Veranstaltung in Berlin (7.4) über Portugal

BUKO 24.03.2011 - 12:37
Portugal: Widerstand gegen die neoliberale "Krisenbewältigung"

Im Gegensatz zu den anderen europäischen "Krisenländern" sah es in Portugal lange so aus, als würden größere soziale Proteste ausbleiben. Diese Zeiten sind offenbar vorbei. Am 12. März 2011 demonstrierten mehr als 200.000 Menschen in Portugal gegen die zunehmende Prekarisierung ihrer Lebensumstände, sei es durch Arbeitslosigkeit oder Lohnkürzungen. Die Initiatoren der Proteste waren weder Parteien noch Gewerkschaften, sondern prekarisierte Unorganisierte.

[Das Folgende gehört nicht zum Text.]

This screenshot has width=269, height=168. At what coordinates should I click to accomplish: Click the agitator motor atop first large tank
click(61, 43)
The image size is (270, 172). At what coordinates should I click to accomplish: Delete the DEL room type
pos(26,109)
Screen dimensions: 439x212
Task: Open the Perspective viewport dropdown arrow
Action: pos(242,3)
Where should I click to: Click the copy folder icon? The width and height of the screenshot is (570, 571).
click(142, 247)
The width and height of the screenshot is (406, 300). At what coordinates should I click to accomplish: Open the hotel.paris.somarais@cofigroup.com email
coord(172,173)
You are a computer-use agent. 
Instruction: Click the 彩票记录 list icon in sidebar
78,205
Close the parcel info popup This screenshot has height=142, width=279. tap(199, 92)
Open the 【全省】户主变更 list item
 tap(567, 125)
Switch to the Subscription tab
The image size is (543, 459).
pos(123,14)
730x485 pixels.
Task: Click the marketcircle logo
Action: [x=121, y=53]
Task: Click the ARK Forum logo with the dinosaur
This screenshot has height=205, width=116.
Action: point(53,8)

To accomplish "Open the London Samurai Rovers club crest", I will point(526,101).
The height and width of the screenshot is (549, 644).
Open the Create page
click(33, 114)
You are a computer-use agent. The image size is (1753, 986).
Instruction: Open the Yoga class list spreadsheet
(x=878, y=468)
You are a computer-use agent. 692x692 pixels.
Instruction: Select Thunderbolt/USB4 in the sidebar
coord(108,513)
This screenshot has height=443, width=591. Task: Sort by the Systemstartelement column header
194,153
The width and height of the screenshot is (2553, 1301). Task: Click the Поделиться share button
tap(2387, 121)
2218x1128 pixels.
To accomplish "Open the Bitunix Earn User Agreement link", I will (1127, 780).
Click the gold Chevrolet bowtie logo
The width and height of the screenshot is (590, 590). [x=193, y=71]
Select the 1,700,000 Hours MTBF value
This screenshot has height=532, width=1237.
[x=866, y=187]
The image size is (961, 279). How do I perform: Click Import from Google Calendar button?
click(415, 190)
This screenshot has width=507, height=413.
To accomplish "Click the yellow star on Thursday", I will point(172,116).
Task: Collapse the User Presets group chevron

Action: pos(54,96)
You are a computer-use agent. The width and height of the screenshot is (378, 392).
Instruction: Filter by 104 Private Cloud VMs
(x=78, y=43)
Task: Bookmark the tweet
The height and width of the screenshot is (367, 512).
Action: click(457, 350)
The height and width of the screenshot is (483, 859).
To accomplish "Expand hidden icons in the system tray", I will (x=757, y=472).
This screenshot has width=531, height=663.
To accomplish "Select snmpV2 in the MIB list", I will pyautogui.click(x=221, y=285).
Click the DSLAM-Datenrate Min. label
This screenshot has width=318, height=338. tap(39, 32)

Noch ist offen, ob der 12. März lediglich ein kurzes Strohfeuer ist oder weitere selbstorganisierte Proteste folgen. Ebenso denkbar ist, dass die linken Oppositionsparteien und die Gewerkschaften versuchen, die sichtbar gewordene Unzufriedenheit doch zu kanalisieren und daraus zu schöpfen. Sicher ist aber: Die Zeit der schweigenden Unzufriedenheit ist in Portugal vorbei.

Ismail Küpeli (Bundeskoordination Internationalismus) wird über die neoliberale "Krisenbewältigung", die aktuelle politische Regierungskrise und die wachsenden sozialen Proteste in Portugal berichten.

Berlin, 7.4., 19 Uhr in der Meuterei (Reichenbergerstr. 58)

12. März und 19. März

Ralf 24.03.2011 - 13:15
Zur Klarstellung, weil es vielleicht etwas verwirrend ist: Es gab in Portugal drei größere Protestbewegungen seit 2010: Einen Generalstreik am 24.11.2010, eine Demonstration von Prekarisierten mit 200.000 TeilnehmerInnen am 12. März 2011 und eine große Gewerkschaftsdemo mit ähnlich vielen TeilnehmerInnen am 19. März 2011. Der große Artikel beschreibt den 19.3.2011, die Ergänzung oben bezieht sich auf den Protesttag der Prekären am 12.3.

Erstaunlich ist, dass die Demo der unorganisierten Prekären in Portugal genauso groß ist wie die Gewerkschaftsdemo, für die landesweit mobilisiert wurde. Ob beide Bewegungen zu einer Protest-Einheit finden, ist unklar.